NEW YORK – A cluttered mind, organization and depression were challenges that followed Ryan Lynch to Marquette University as a freshman last fall, not to mention the task of navigating life in a new environment in the throes of a pandemic.

“I was in a really bad spot (first semester),” Lynch said.

Eventually, Lynch, who’s on the autism spectrum, went to the university for help. The disability services office then redirected him to the university’s “On Your Marq” program that helps students on the autism spectrum navigate campus life through peer mentors, graduate coaches and a welcoming social environment (and a therapy dog named Raven, too).

Lynch joined. And after a better second semester academically, he said he is ready to hit the ground running this fall with the program’s support behind him.

“It really is the biggest weight lifted off my shoulders I think ever,” Lynch told Crux. “Don’t get me wrong, I still have academic struggles and worry everyday about them, but I know with On Your Marq there I have at least a light at the end of the tunnel to help me through those and overcome them and for the longest time I didn’t have that.”
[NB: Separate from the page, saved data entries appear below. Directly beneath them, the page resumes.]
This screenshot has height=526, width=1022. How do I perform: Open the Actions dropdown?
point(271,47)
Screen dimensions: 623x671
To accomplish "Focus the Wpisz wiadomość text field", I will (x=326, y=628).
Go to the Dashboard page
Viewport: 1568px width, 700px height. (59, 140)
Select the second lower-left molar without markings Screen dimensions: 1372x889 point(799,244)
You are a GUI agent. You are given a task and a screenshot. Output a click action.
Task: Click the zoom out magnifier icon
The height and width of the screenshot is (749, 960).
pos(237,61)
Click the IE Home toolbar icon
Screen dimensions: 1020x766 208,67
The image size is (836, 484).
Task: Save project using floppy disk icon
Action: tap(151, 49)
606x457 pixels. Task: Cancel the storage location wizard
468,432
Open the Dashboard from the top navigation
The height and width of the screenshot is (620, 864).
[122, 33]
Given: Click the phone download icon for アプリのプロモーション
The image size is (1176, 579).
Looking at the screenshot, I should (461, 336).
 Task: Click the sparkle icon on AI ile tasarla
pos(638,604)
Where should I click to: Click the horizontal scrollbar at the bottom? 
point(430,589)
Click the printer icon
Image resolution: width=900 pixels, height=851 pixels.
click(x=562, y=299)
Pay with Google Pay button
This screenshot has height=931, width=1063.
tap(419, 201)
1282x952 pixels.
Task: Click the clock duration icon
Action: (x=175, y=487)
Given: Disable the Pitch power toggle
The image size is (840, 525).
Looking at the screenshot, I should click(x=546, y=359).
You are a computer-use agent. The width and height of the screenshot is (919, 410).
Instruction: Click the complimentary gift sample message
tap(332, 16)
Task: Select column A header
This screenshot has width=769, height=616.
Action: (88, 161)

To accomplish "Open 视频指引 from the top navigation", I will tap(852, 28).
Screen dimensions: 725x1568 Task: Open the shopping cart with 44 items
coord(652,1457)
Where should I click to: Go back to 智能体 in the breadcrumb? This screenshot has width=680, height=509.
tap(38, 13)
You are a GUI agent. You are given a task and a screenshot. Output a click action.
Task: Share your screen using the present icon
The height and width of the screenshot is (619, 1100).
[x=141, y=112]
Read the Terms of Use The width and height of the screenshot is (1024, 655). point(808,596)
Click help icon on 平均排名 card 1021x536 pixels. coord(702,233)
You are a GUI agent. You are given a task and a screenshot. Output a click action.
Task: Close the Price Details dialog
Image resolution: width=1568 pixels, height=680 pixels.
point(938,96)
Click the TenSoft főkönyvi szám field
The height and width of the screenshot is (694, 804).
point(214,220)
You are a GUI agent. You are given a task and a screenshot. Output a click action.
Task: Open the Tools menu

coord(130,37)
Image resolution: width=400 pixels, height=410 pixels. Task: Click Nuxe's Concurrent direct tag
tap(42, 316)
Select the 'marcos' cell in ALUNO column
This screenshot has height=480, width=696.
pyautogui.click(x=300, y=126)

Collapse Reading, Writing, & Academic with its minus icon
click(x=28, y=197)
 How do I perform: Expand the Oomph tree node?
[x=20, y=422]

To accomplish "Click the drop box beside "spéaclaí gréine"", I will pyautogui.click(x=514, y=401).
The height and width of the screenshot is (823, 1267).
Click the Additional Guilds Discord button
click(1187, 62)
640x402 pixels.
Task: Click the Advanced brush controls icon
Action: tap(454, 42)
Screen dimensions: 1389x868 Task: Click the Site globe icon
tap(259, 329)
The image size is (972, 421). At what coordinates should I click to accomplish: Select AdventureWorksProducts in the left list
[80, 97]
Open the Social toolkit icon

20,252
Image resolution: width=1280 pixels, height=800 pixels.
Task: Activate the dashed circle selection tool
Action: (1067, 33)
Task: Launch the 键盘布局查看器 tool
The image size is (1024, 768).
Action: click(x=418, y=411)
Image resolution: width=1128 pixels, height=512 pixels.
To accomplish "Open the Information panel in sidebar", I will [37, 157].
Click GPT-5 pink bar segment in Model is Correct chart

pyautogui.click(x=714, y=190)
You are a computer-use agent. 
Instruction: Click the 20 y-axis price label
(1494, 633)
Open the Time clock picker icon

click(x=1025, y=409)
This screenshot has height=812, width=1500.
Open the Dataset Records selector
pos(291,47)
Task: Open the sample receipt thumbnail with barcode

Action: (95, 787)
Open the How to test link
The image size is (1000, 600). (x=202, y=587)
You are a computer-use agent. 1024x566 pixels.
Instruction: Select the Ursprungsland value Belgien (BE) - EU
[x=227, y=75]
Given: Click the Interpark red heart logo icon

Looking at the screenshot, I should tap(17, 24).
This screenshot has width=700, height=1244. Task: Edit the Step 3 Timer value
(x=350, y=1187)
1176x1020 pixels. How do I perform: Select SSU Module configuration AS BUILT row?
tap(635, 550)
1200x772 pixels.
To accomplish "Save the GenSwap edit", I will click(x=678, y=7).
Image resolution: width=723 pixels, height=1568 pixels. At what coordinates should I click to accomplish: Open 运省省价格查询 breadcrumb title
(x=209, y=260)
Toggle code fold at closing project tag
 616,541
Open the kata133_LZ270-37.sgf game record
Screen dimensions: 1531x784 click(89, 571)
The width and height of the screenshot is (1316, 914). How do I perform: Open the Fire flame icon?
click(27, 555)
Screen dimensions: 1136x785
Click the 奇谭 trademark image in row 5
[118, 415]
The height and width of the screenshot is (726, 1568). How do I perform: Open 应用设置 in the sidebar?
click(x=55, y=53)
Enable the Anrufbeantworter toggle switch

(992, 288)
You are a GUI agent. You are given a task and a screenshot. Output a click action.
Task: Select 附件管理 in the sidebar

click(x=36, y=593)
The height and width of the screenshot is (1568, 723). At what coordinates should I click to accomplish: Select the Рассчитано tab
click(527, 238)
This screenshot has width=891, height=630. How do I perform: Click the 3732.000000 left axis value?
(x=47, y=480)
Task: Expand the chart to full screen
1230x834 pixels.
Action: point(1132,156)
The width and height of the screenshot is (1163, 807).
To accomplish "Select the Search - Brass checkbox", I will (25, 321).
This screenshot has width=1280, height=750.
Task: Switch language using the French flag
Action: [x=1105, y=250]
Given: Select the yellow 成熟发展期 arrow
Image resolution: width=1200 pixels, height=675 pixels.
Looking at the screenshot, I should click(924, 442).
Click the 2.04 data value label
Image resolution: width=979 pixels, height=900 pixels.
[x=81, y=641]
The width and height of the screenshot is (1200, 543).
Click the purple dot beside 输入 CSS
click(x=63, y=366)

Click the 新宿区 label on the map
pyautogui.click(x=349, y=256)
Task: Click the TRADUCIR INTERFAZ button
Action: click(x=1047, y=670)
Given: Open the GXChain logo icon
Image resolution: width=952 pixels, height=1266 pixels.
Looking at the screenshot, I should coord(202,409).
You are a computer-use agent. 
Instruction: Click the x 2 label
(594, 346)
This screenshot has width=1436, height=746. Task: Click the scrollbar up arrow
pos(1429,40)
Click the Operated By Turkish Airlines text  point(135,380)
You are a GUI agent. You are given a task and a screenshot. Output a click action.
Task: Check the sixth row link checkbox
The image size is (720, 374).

Entering its third year, On Your Marq was created as an interdisciplinary approach to help university students on the autism spectrum navigate college life. In the program’s first year it served five students. The number has since tripled to 16 for the upcoming academic year.

Each student in the program has a peer mentor and graduate coach. Emily Raclaw, the program’s director, described the peer mentor as sort of a social navigator for the students. The graduate coach, she said, checks-in with the students about their mental/emotional health and advises them academically.

The program also holds a seminar each semester that utilizes the university’s occupational therapy department, rehab counseling program and graduate staff to talk with the students about different social and employment skills. Marquette professors, the housing department, career services and the writing center are others it works with.

“Pretty much everywhere on campus our students have someone they can go to or someone they can talk to that’s going to understand them and not treat them like they’re weird because they’re different because they’re not,” Raclaw told Crux. “They’re different, not less.”

Lynch, who studies journalism at Marquette, primarily used the program for academic and mental health support. He met with his peer mentor every Wednesday and Friday to discuss his week, his classes and assignments. And then he’d meet with his graduate coach who checked on his general well-being.

“I went from not being in a good spot mentally to actually finding out that there were people who could help me,” Lynch said.

Other students, like fellow rising sophomore Anne Doepke, benefitted from the communal aspect of the program. A karaoke night on campus and a two-mile walk from campus to Lake Michigan were two program events that stand out from her freshman year. Though, her fondest memories came from spending time in the program’s on-campus social space.

In a conversation with Crux, Doepke recalled one time she was at the space and through random conversations was able to get help on a difficult assignment.

“If I was just by myself in the library or something I definitely know I would have struggled, but when I was around people that I felt I could trust it was just easy to talk to them and they helped me with an assignment that was pretty difficult,” Doepke said.

Raclaw considers the social space – outfitted with couches, a large TV and Nintendo Switch – a place where students can go where “they don’t have to mask,” or hide their symptoms of autism.

Like Lynch, Doepke, who’s working towards an elementary education and psychology double major, is eager for her sophomore year.

“Now that they’ve figured out a little bit more about me and my style of how I do things, what works best for me I definitely feel more confident and even now I’ve just been conversing with (On Your Marq) at least once a day through the summer and they’re still aware about my goals even though I’m not on campus at the moment,” Doepke said.

She hopes to see other universities create similar programs that use a full team to create a tailored experience and help a student on the autism spectrum.

The program will graduate its first student this upcoming academic year, and six more students will graduate with the class of 2022. Raclaw said it’s incredible to see the progress of the program and students.

“A student who started super shy, super reserved, really afraid that they didn’t belong here and now they have an internship at city hall or they’re thinking about studying abroad and they’ve become a leader within their own right in the program,” Raclaw said. “Being able to help the university develop a culture where diversity is embraced has been incredible.”